Safety
Safety concept for test benches: from risk assessment to emergency stop
Key facts
- Legally, a test bench is a machine: even a self-build for internal use falls under the Machinery Directive and needs a risk assessment.
- Safety functions run on a dedicated safety PLC, never in the regular test bench software.
- The order of protective measures is prescribed: design out hazards first, then protect technically, and only last organize procedurally.
Where every safety concept starts: the risk assessment
Before anyone talks about guards or relays, there is the systematic question: what on this bench can injure whom, and how? EN ISO 12100 prescribes the procedure: identify hazards (rotating shafts and couplings, parts flying off when a specimen fails, electrical energy, hot surfaces, batteries), rate risks by severity and probability, and derive measures. The result is documented; it is the basis for everything else and part of the CE target picture.
Important for self-builders: even someone building a bench only for internal use legally becomes a manufacturer with the corresponding obligations. This article gives a technical overview and is not legal advice.
The hierarchy of protective measures
The standard prescribes a clear order. First, design inherently safe: limit energies, avoid pinch points, do not size speeds and torques larger than necessary. Then technical protective measures: guards such as a polycarbonate hood over the rotating line, with monitored interlocking where needed, plus emergency stop devices per EN ISO 13850 within reach of the operator station. Only last come organizational measures such as markings, signal lights and work instructions; they complement technical measures but never replace them.

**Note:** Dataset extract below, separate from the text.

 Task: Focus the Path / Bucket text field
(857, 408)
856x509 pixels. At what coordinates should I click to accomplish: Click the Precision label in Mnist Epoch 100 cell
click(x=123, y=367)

Functional safety: the safety PLC
Emergency stop, hood monitoring and safe shutdown are safety functions in the sense of EN ISO 13849 and need provable reliability (performance level). Configurable safety PLCs such as the Pilz PNOZmulti exist for this: dual-channel acquisition, monitored shutdown paths to the inverters, defined reaction to wire breakage.
The most important rule: safety functions never belong in the regular test bench software. The automation may stop the bench conveniently, but safety must not depend on a PC program running flawlessly. Safety chain and control remain separate worlds; the software merely learns that the emergency stop was triggered.
What this looks like on a real bench
Taking a drivetrain test bench as an example: the rotating line runs under a bolted polycarbonate hood with warning markings, the emergency stop button sits right at the operator station, a signal tower shows the system state from afar, and the drive enable goes through the safety PLC. This keeps the bench controllable even when a specimen fails or an operator makes a mistake, which is exactly what the concept is for.
And at ENGtron?
Both ENGtron in-house test benches are secured with a Pilz PNOZmulti safety PLC; the CE target picture is documented. In customer test bench projects, the safety concept from risk assessment to implementation is part of the scope of delivery.